2. :s2 as a second OA route

Two TDVP papers by Haegeman et al. are open-access per Unpaywall, but the bestoalocation URL is APS's link.aps.org/pdf/... — which serves an HTML landing page unless the request comes from a subscribing IP. BiblioFetch correctly rejected those downloads (the %PDF magic-byte check caught the HTML) and moved on to :s2, which pointed at repository-hosted PDFs (UGent Biblio) that served the real articles.

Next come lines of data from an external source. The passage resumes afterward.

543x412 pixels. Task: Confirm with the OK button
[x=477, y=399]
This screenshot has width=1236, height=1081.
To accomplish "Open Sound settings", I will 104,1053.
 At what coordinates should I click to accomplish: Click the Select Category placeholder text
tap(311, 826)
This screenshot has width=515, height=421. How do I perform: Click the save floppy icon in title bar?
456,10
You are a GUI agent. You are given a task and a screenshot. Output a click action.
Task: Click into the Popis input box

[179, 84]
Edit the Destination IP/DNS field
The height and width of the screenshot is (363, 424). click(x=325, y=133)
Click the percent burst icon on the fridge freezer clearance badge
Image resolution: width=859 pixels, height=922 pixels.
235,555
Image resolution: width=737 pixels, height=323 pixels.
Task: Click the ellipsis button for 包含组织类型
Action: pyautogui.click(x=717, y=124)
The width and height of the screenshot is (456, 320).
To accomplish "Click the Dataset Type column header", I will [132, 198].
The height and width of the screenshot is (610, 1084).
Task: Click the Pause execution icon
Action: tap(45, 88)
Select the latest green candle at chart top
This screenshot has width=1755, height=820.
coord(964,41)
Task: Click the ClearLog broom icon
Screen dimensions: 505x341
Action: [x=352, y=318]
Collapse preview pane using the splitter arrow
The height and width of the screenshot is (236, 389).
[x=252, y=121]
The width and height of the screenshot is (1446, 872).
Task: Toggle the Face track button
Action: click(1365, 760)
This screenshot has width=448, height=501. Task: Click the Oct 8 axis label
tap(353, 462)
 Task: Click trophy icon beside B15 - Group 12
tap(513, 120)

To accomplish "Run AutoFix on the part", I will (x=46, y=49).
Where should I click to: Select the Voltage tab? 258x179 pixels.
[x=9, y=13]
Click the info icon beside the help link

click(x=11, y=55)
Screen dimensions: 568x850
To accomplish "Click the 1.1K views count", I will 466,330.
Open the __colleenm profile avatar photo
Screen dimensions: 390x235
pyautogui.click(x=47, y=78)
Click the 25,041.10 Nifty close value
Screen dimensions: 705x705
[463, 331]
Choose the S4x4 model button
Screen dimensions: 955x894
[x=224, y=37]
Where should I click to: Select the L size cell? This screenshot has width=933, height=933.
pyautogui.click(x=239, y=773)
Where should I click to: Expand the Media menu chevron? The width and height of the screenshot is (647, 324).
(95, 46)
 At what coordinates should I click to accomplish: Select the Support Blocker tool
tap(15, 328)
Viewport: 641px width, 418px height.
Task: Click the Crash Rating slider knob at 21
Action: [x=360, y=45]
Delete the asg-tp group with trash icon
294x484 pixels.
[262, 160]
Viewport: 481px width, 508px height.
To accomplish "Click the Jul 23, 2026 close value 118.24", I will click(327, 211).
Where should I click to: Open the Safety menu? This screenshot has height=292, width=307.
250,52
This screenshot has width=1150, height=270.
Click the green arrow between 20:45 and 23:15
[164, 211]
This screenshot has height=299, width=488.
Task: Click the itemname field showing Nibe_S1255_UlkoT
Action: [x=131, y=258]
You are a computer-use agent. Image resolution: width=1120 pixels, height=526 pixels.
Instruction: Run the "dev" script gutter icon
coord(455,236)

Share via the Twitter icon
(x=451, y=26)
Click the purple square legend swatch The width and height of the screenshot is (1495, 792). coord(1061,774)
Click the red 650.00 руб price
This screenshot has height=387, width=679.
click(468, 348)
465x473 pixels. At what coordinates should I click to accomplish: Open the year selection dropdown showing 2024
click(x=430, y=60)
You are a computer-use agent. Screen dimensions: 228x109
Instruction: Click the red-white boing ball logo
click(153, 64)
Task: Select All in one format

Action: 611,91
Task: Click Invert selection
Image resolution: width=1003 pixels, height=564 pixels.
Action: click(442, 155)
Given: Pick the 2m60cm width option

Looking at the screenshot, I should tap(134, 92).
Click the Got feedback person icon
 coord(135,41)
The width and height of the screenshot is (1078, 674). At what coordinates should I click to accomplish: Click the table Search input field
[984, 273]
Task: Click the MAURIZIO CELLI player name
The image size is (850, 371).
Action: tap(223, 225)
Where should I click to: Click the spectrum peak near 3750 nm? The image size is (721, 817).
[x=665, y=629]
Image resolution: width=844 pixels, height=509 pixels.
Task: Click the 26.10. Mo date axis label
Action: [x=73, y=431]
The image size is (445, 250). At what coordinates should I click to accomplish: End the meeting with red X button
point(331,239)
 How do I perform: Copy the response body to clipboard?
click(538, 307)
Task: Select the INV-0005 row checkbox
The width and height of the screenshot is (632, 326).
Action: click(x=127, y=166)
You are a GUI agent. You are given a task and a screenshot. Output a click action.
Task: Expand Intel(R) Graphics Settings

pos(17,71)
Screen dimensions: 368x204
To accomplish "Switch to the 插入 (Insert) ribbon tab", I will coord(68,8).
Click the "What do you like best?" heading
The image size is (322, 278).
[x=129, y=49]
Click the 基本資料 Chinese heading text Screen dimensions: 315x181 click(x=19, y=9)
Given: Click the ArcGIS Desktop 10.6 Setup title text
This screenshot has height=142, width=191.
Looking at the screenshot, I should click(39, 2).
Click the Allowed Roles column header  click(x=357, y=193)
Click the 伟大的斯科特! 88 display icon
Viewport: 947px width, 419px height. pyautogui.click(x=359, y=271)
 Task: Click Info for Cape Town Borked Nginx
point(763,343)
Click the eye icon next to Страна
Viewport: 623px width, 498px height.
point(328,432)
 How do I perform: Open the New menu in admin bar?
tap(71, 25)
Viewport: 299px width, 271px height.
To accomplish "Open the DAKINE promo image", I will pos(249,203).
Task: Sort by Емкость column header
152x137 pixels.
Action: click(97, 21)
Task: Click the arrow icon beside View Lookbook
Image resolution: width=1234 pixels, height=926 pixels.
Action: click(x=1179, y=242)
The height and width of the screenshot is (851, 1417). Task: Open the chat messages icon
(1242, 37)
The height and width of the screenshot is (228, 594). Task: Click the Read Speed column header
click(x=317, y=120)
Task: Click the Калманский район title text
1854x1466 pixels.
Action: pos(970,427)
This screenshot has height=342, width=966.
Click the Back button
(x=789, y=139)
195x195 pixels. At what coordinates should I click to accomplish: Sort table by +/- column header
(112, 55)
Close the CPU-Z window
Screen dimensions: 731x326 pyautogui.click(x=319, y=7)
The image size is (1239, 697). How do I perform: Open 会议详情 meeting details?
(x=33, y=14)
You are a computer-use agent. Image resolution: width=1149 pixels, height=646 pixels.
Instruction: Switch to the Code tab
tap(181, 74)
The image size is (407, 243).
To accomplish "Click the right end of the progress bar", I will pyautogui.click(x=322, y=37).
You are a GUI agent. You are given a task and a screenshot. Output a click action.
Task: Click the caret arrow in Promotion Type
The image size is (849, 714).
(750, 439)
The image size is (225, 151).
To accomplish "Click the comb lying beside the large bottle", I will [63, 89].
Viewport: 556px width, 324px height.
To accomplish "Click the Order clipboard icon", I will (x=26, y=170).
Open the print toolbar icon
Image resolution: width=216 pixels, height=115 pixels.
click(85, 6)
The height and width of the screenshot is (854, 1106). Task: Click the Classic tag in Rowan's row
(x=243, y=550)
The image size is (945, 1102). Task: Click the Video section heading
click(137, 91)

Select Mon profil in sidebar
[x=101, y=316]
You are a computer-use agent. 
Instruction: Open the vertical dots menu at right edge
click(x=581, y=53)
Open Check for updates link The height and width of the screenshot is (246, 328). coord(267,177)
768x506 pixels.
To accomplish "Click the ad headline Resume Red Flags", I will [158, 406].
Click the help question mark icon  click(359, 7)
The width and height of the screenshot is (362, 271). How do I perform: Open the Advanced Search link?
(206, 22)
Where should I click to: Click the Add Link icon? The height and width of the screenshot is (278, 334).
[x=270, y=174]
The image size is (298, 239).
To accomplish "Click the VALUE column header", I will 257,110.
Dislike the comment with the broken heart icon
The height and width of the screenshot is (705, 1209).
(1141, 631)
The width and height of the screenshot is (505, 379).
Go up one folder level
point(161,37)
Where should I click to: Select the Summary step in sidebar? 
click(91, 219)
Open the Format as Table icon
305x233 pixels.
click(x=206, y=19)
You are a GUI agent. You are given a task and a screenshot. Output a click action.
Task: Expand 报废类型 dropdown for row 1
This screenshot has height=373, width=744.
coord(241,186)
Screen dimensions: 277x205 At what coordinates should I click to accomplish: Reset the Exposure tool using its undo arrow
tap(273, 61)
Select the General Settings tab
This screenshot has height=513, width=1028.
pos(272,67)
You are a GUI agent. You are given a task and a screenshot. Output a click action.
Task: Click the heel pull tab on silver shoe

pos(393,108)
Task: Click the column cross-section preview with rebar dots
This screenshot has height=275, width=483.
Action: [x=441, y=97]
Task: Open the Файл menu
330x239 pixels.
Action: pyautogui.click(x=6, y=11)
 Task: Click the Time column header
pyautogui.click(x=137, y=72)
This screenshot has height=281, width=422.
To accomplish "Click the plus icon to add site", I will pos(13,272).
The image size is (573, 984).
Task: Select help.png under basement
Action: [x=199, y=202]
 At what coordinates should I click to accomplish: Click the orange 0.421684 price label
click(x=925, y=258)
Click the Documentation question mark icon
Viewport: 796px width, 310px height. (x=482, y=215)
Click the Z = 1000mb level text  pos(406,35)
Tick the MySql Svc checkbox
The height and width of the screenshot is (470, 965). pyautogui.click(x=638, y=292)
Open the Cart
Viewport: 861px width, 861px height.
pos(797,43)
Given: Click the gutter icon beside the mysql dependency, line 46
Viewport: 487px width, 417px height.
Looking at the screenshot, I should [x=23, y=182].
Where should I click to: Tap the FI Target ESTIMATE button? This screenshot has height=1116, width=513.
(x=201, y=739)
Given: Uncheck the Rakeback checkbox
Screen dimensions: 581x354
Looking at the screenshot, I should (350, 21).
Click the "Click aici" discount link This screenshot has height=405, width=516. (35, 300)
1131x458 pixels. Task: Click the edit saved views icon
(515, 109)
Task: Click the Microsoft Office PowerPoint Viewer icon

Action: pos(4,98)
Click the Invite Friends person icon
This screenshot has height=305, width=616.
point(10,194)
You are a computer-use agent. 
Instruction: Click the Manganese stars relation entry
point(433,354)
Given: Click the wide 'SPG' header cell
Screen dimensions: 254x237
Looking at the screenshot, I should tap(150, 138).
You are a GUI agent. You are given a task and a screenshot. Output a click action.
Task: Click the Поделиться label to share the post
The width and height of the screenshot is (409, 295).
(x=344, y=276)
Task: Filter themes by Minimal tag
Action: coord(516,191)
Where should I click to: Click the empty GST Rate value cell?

This is exactly the kind of failure the multi-source cascade exists to absorb.

Friction surfaced

Three issues for the project backlog came out of this run:

  1. The run summary under-counts deferred entries. The one-line summary reports refs: 20 (ok=18 failed=0) despite rendering symbols next to the two deferred papers. bibliofetch stats correctly shows ok: 18, pending: 2 — the run summary needs to gain the same third count.

  2. ~~target is cwd-relative, not job-file-relative.~~ Fixed in #37 — relative target now resolves against the job file's directory, matching Cargo / npm / tox / pre-commit behavior. Every examples/*-job.toml in this PR uses a plain relative target.

  3. Pre-arXiv papers without an OA alternative are unreachable without a TDM key. White's 1992 and 1993 DMRG papers are on APS and have no preprint. Configuring $APS_API_KEY and adding :aps to sources would recover them. That's an infrastructure ask, not a tooling bug.

Visualizing the store

After the run, bibliofetch stats gives a per-group / per-source breakdown. bibliofetch bib exports a .bib file for LaTeX. Use bibliofetch info <key> to inspect the full attempt trail for any particular paper, including which routes the cascade tried and the HTTP status each returned.